Bebe’s fingers tightened on, twisted a pint-sized pair of jockies before she tossed them back in the basket. “Luca, he knew where I came from, what I’d done. It didn’t matter. The past’s past, that’s what he always said. You’ve got to make the now and think about tomorrow. So that’s what we did. And we built a decent life and worked hard at it. Then they killed him. They killed a good man for no good reason. Killed him and torched our place because he wouldn’t pay them protection. Beat him to death.”

She stopped to press her fingers against her eyes. “What did you cops do about that? Nothing. The past isn’t the past with your kind. Luca got killed because he married a DeSalvo, and that’s that.”

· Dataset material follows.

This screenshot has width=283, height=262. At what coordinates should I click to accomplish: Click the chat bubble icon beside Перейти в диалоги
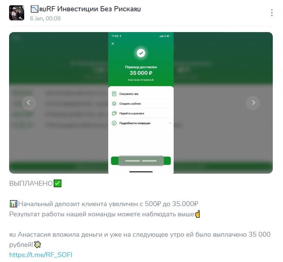[x=114, y=113]
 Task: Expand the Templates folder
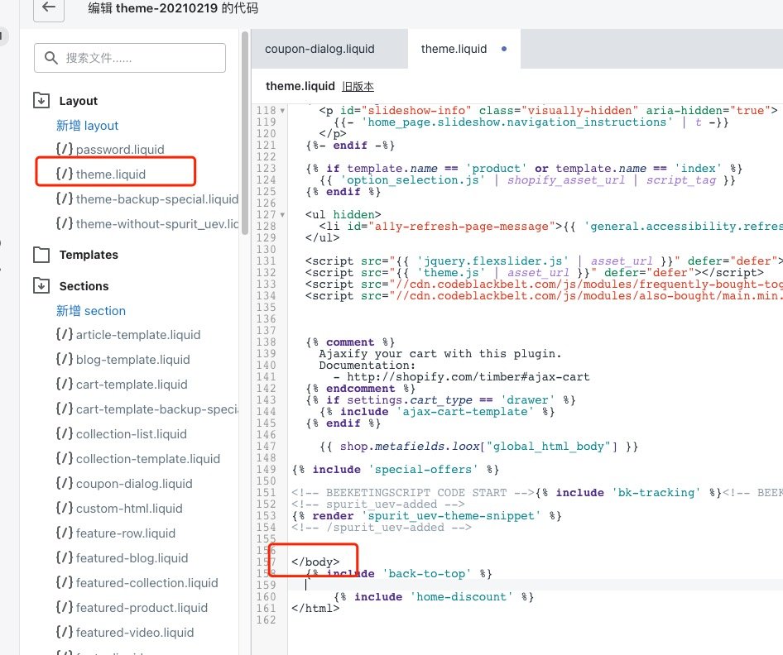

She began to fold clothes again, but her movements were no longer efficient, and the folds no longer neat. “Now my boys don’t have their father, don’t have the decent place to grow up. This is the best I could do, the best of the worst. I don’t own a restaurant, I work in one. I rent out a room and a bath upstairs so I can pay the goddamn rent, and so somebody’s here to watch over my kids when I have to work nights. This is the life I’ve got now. My boys are going to have better.”

“Ava Anders offered you a way to give your boys a better life.”

“They earned their scholarships.”

“There was a lot of competition for those scholarships,” Eve said. “A lot of kids qualified, just like yours. But yours got them. Full freight, too.”

“Don’t you say they didn?

?t earn what they got.” She lashed toward Eve like a whip. “If you say that to me, you’re going to get out of this house. You get your damn warrant, but you’ll get out of my house.”

“She offered a lot,” Eve continued. “Little vacations, drinks by the pool. Did she single you out, Bebe?”